[PATCH] drm/xe: Fix early wedge on GuC load failure

Fri Jun 6 14:15:49 UTC 2025

-----Original Message-----
From: Ceraolo Spurio, Daniele <daniele.ceraolospurio at intel.com> 
Sent: Thursday, June 5, 2025 3:23 PM
To: intel-xe at lists.freedesktop.org
Cc: Ceraolo Spurio, Daniele <daniele.ceraolospurio at intel.com>; Vivi, Rodrigo <rodrigo.vivi at intel.com>; Brost, Matthew <matthew.brost at intel.com>; Cavitt, Jonathan <jonathan.cavitt at intel.com>; De Marchi, Lucas <lucas.demarchi at intel.com>; Dong, Zhanjun <zhanjun.dong at intel.com>
Subject: [PATCH] drm/xe: Fix early wedge on GuC load failure
> 
> When the GuC fails to load we declare the device wedged. However, the
> very first GuC load attempt on GT0 (from xe_gt_init_hwconfig) is done
> before the GT1 GuC objects are initialized, so things go bad when the
> wedge code attempts to cleanup GT1. To fix this, check the initialization
> status in the functions called during wedge.
> 
> Fixes: 7dbe8af13c18 ("drm/xe: Wedge the entire device")

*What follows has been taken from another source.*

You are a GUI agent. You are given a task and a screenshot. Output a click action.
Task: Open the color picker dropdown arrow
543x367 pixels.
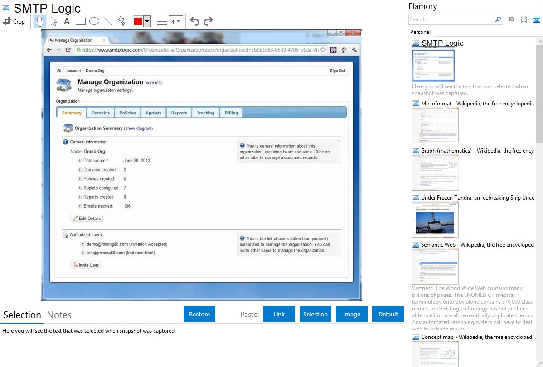click(147, 21)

> Signed-off-by: Daniele Ceraolo Spurio <daniele.ceraolospurio at intel.com>
> Cc: Rodrigo Vivi <rodrigo.vivi at intel.com>
> Cc: Matthew Brost <matthew.brost at intel.com>
> Cc: Jonathan Cavitt <jonathan.cavitt at intel.com>
> Cc: Lucas De Marchi <lucas.demarchi at intel.com>
> Cc: Zhanjun Dong <zhanjun.dong at intel.com>
> ---
> 
> Note that this patch depends on another fix in the same area:
> 	1e1981b16bb1 ("drm/xe: Fix taking invalid lock on wedge")
> 
> which however was merged without a fixes tag. Not sure if we need to
> propagate that one through fixes manually before this one, or if we can
> just fix it when this one fails to build in the fixes tree.
> 
>  drivers/gpu/drm/xe/xe_gt_tlb_invalidation.c | 8 ++++++++
>  drivers/gpu/drm/xe/xe_guc_ct.c              | 7 +++++--
>  drivers/gpu/drm/xe/xe_guc_ct.h              | 5 +++++
>  drivers/gpu/drm/xe/xe_guc_submit.c          | 3 +++
>  4 files changed, 21 insertions(+), 2 deletions(-)
> 
> diff --git a/drivers/gpu/drm/xe/xe_gt_tlb_invalidation.c b/drivers/gpu/drm/xe/xe_gt_tlb_invalidation.c
> index 084cbdeba8ea..e1362e608146 100644
> --- a/drivers/gpu/drm/xe/xe_gt_tlb_invalidation.c
> +++ b/drivers/gpu/drm/xe/xe_gt_tlb_invalidation.c
> @@ -137,6 +137,14 @@ void xe_gt_tlb_invalidation_reset(struct xe_gt *gt)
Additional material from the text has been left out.